NMG shares will continue trading on the Nairobi Securities Exchange and on the three other regional exchanges where the stock is cross-listed: the Uganda Securities Exchange, the Dar es Salaam Stock Exchange and the Rwanda Securities Exchange. Azizi has confirmed he does not intend to launch a buyout offer for the remaining shares or delist the company from any of those markets.

The transaction ends an association that began in 1959 when His Highness Prince Karim Aga Khan IV acquired the Kiswahili weekly Taifa Leo during the final years of British colonial rule in Kenya. The following year, the Daily Nation launched on March 20, 1960, and quickly grew into one of the most widely read newspapers in East Africa. NMG listed on the Nairobi Stock Exchange in 1973, one of the first media companies on the continent to do so. Over the decades it expanded into Uganda and Tanzania, built a television and radio presence and assembled a portfolio of more than 30 brands reaching a combined digital audience of more than 62 million users across the region. The group employs more than 1,000 people.

"AKFED is proud of its contribution to building one of Africa's most respected media institutions," Allana said in a statement. "We are confident NMG will continue to uphold the values of independent journalism and service to the public that have defined it for over six decades."

Azizi is not a stranger to the region's media business. He co-founded Mwananchi Communications in Tanzania between 2000 and 2006, the publisher behind Mwananchi, The Citizen and Mwanaspoti newspapers. Nation Media Group later acquired that business as part of its own regional expansion. He currently controls Habari Corporation, another Tanzanian media operation, and runs the Taifa Group across sectors including mining, telecommunications, agriculture, real estate, port facilities, energy and construction. Forbes named him Tanzania's first dollar billionaire in 2013.

His track record in media, though, has not been without friction. Reports in recent years have cited instances where he pushed Nation Media to pull down editorial content and issue apologies, raising questions about his appetite for independent journalism. He moved quickly on Tuesday to address those concerns directly.

"NMG is an institution of profound importance to East Africa, and we will uphold its editorial independence while investing in its continued success as the region's leading independent media organisation," Azizi said.

NMG chief executive Geoffrey Odundo said operations would continue without interruption through the ownership transition. The deal is expected to close within three to four months, subject to regulatory approvals from the relevant authorities in Kenya and other jurisdictions where NMG operates.

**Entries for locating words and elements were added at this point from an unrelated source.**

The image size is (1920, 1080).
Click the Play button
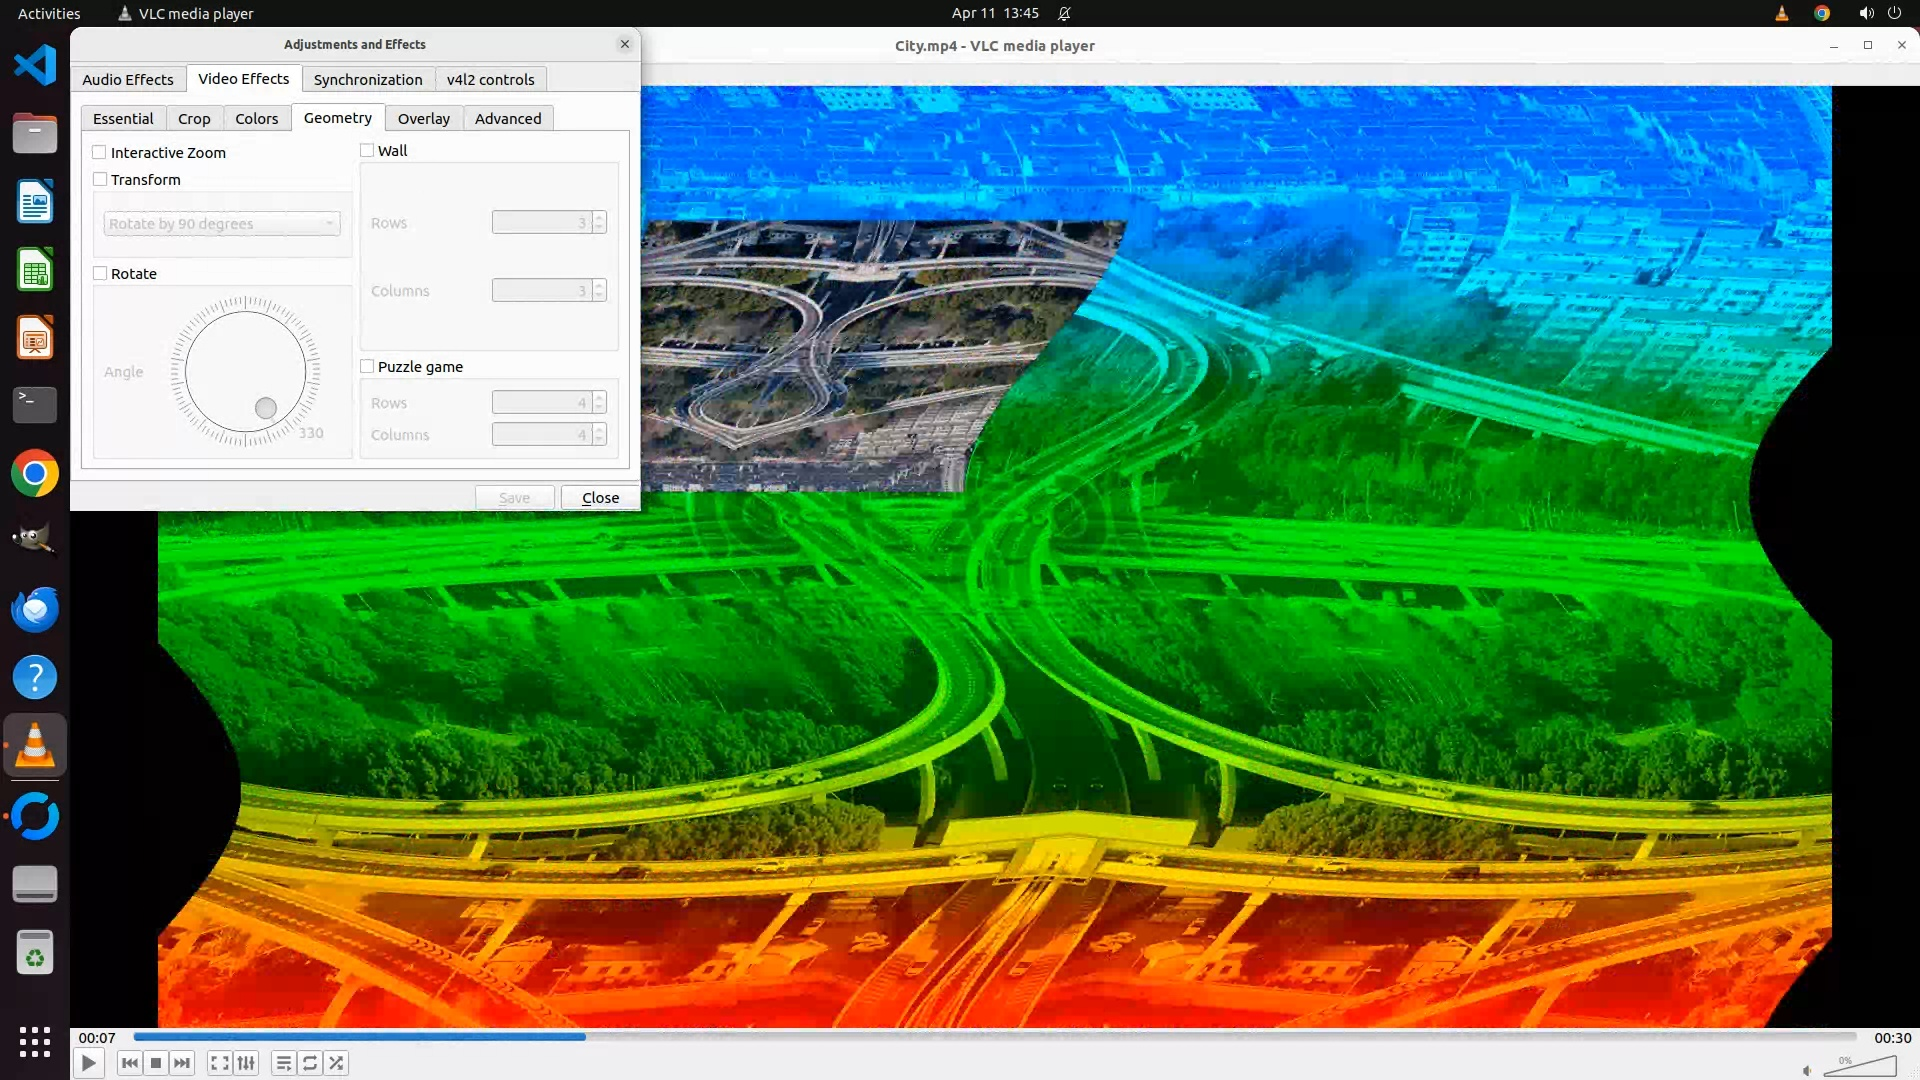(88, 1063)
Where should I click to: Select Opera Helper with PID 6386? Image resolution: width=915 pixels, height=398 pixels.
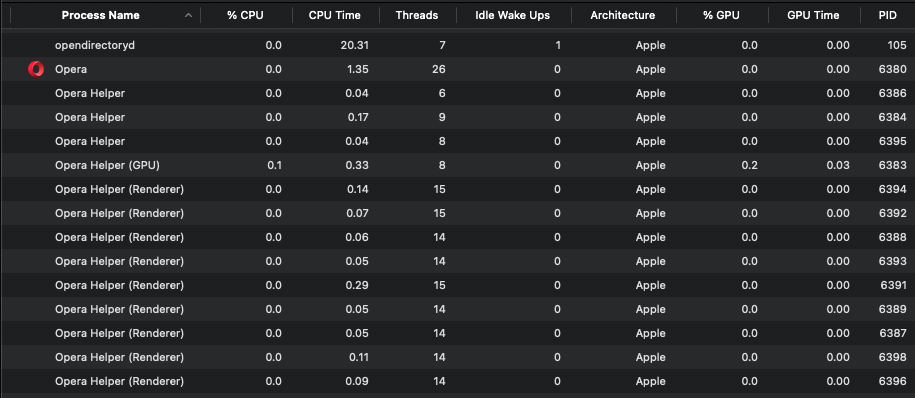click(x=458, y=93)
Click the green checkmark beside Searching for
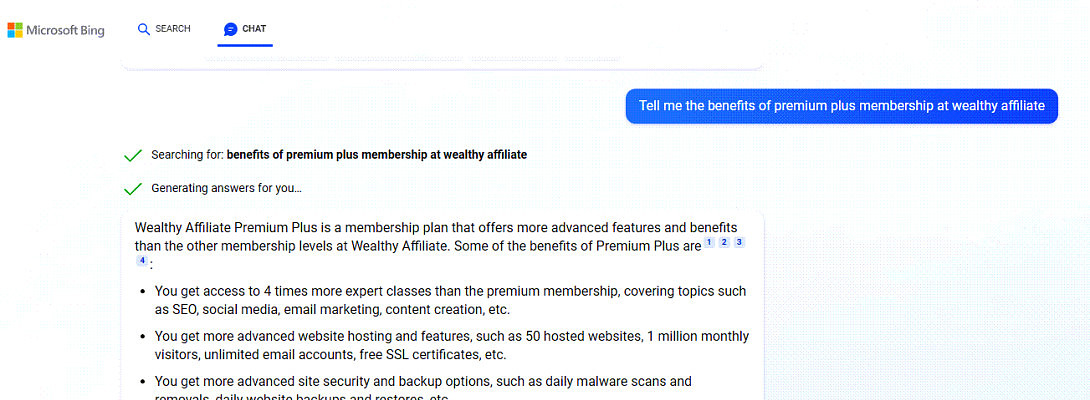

The Aga Khan Fund said its commitment to journalism in the region would continue through the Aga Khan University Graduate School of Media and Communications, which has trained thousands of journalists and media professionals in East Africa since its launch in 2015.

The sale arrives at a moment of acute pressure for legacy media across the continent. Publishers are racing to convert large online audiences into sustainable revenue as print advertising continues its long decline. Azizi said NMG is positioned to expand its impact through further investment in digital transformation, and Taarifa Ltd committed to accelerating that shift.

What that looks like in practice, and whether editorial independence survives the change in ownership, will become clearer once regulatory approvals are in hand and the transaction formally closes.